Available data below:

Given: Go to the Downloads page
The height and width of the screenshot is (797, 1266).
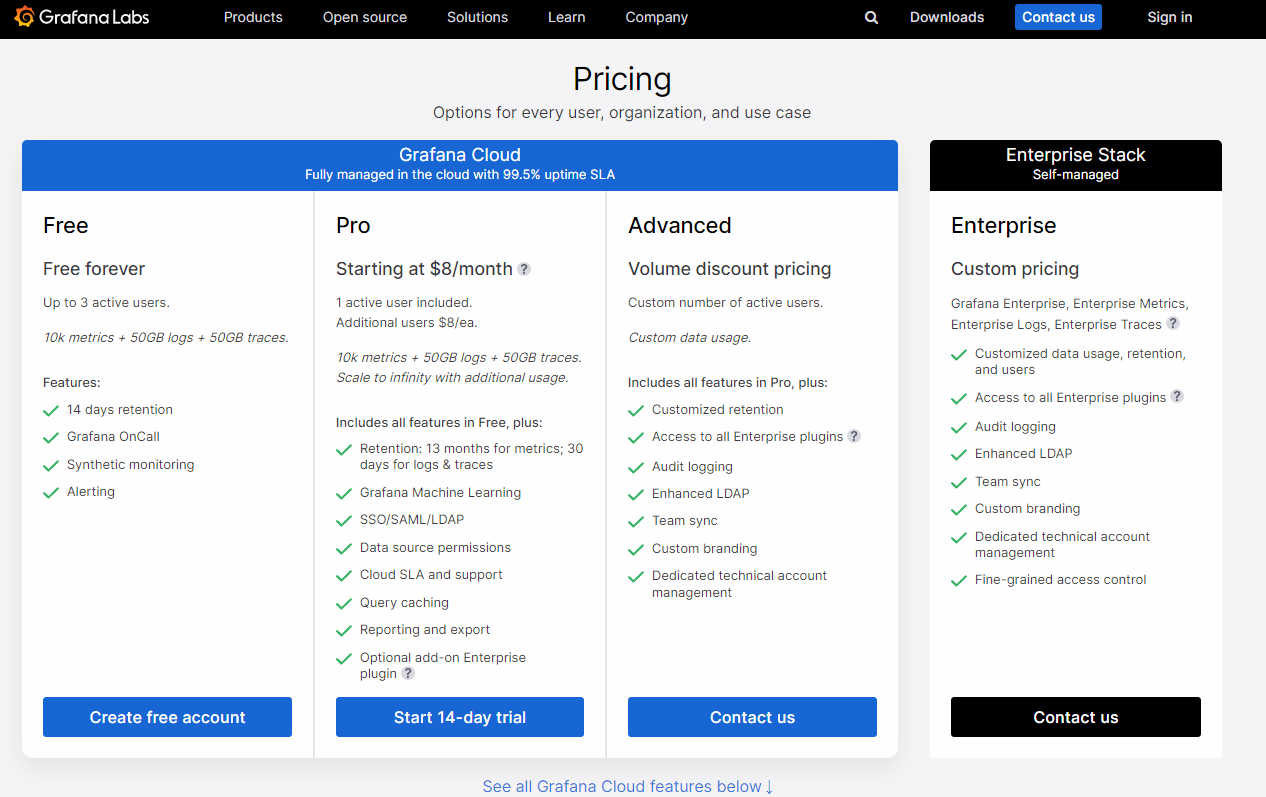Looking at the screenshot, I should [946, 17].
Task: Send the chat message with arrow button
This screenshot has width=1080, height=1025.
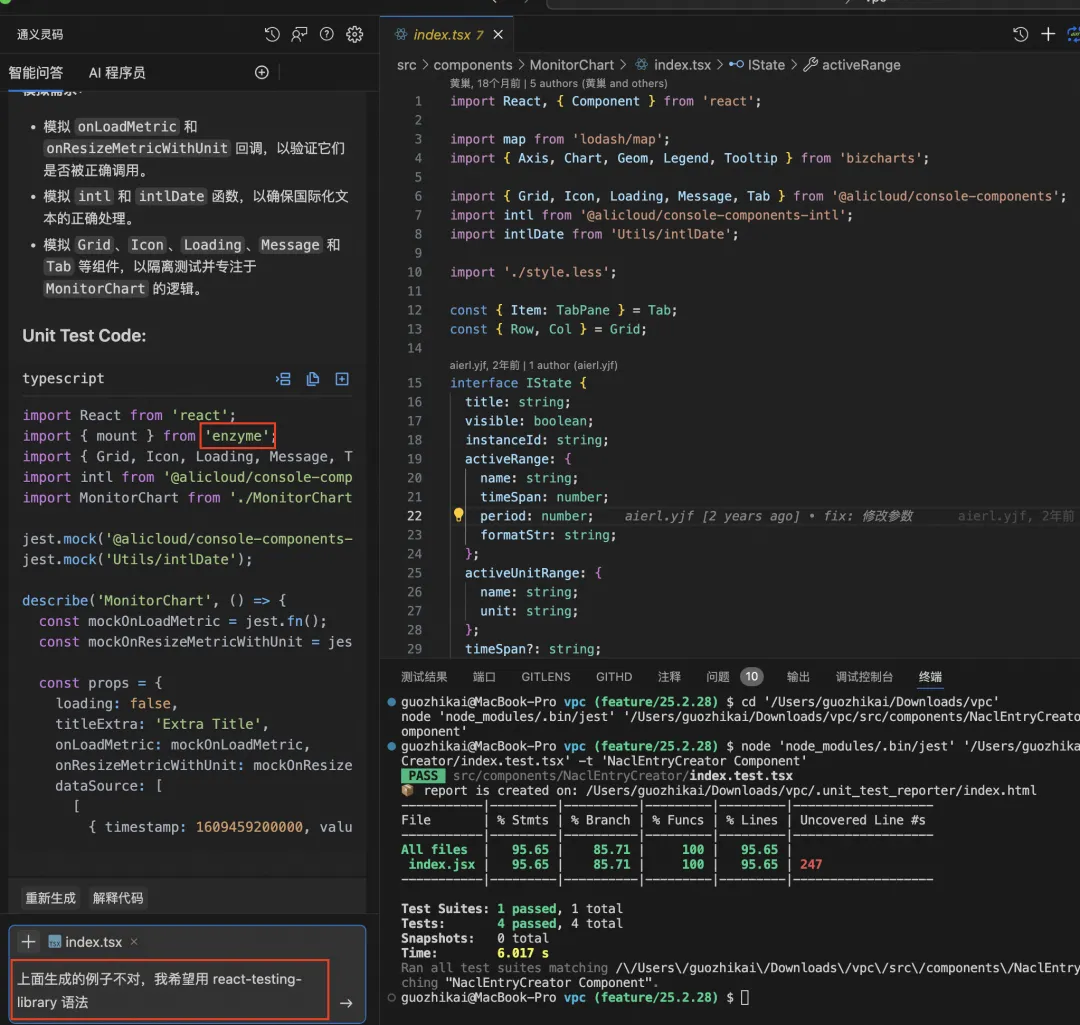Action: pyautogui.click(x=346, y=1003)
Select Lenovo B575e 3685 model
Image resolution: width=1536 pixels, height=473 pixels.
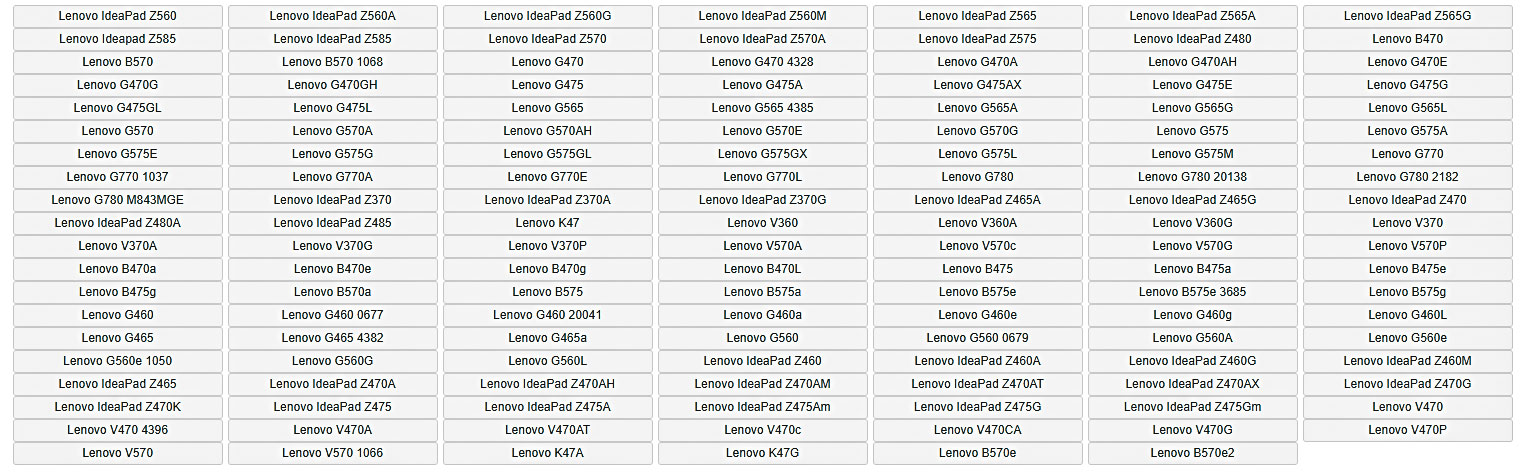pyautogui.click(x=1193, y=292)
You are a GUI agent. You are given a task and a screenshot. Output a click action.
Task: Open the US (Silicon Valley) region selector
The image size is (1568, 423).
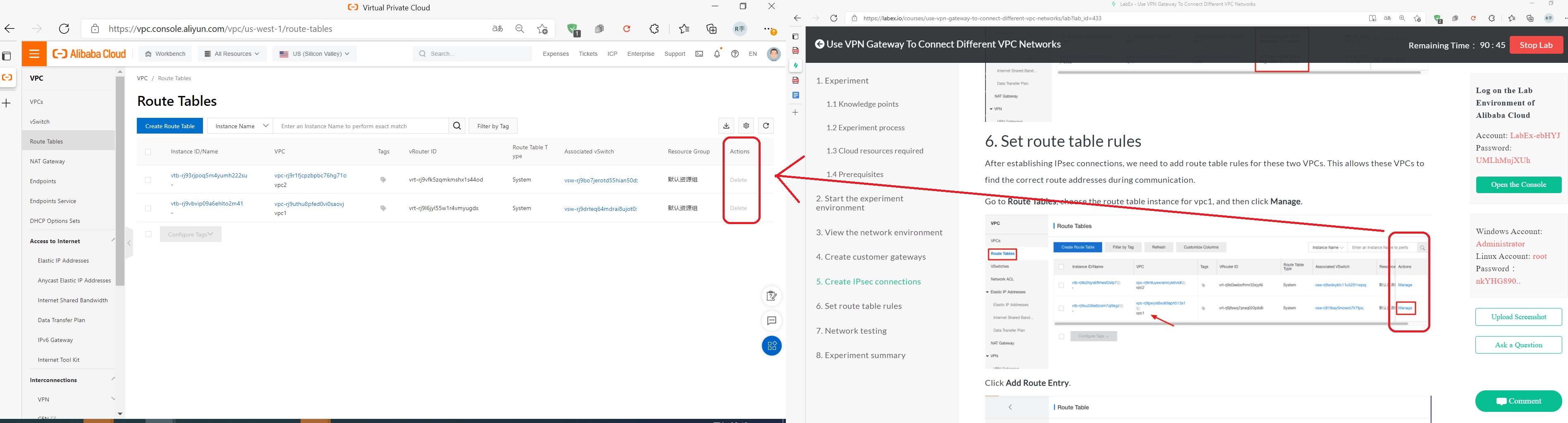coord(314,54)
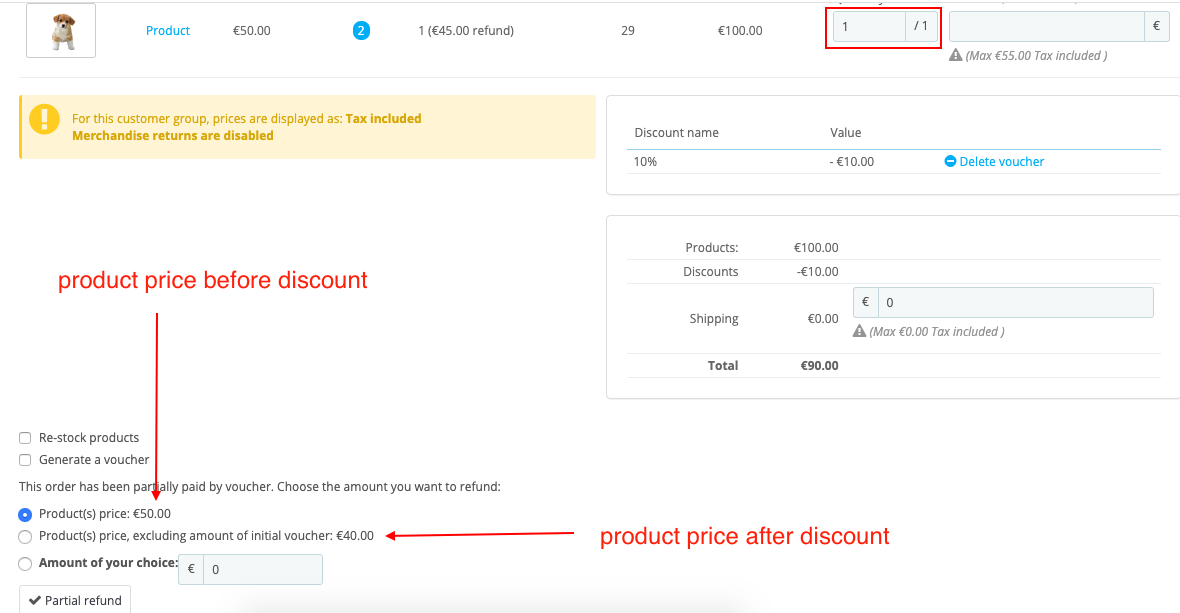Click the € icon right of the top refund field

coord(1157,26)
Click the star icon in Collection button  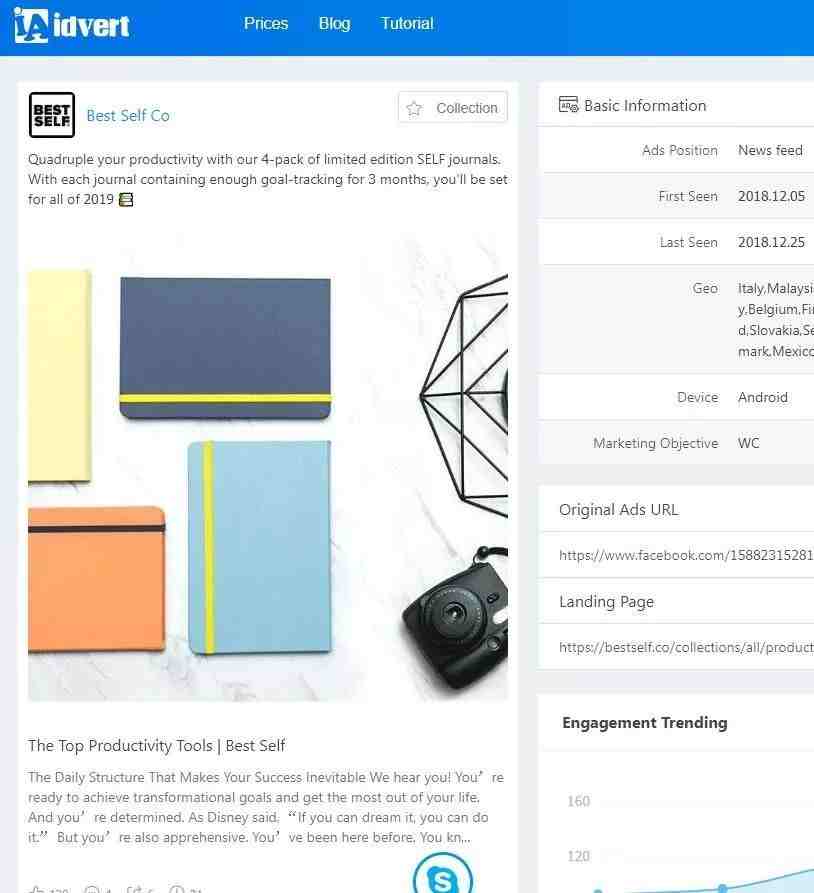click(x=415, y=108)

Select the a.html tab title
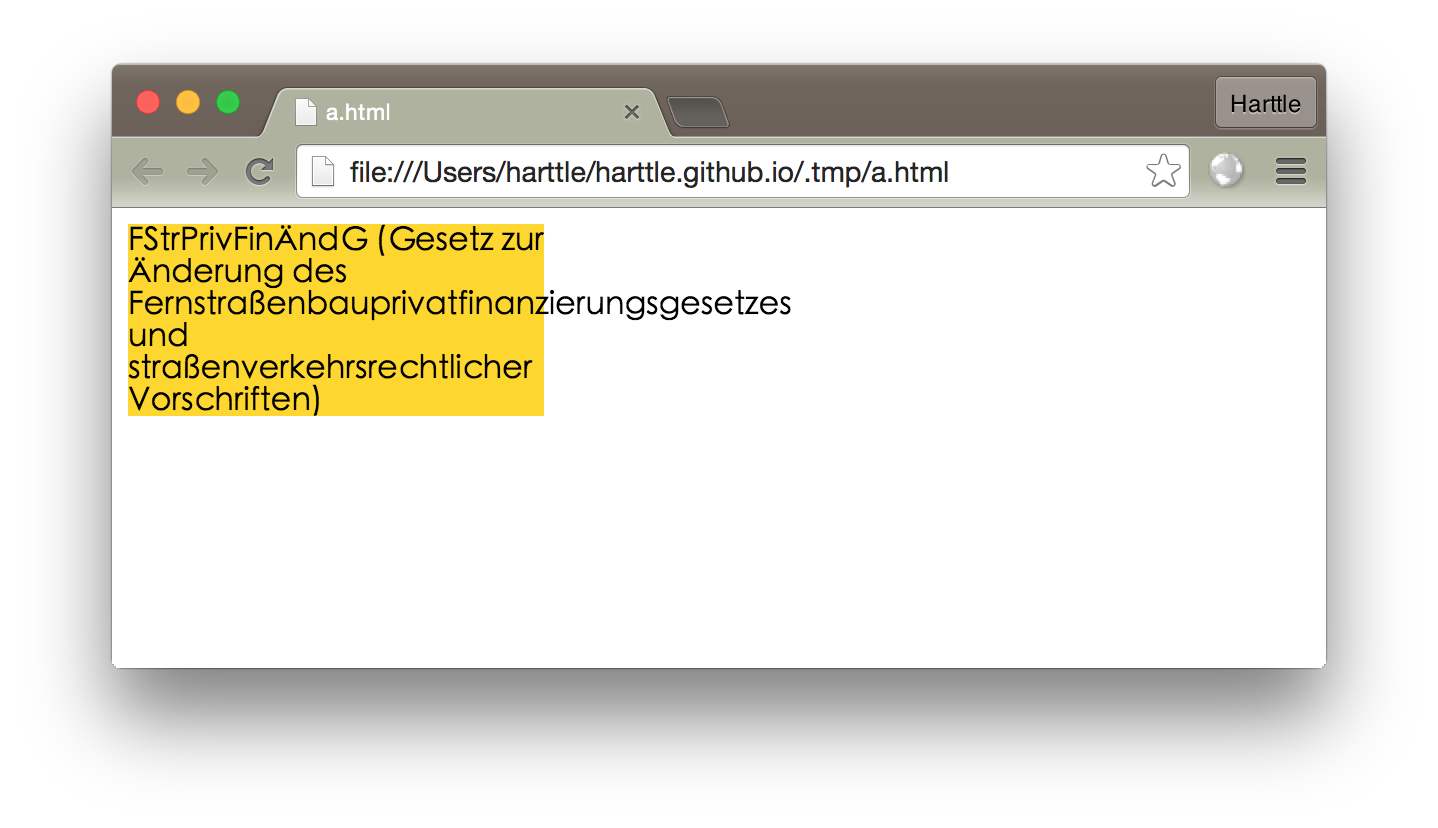point(358,112)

End of Available data.

Go back to the entries above and restate word for word every line from the first through the one that contains "Select Lenovo B575e 3685 model", leaving the pictures behind.

*Written solution*
Given: Go to the Downloads page
The height and width of the screenshot is (797, 1266).
Looking at the screenshot, I should [946, 17].
Task: Send the chat message with arrow button
This screenshot has width=1080, height=1025.
Action: pyautogui.click(x=346, y=1003)
Select Lenovo B575e 3685 model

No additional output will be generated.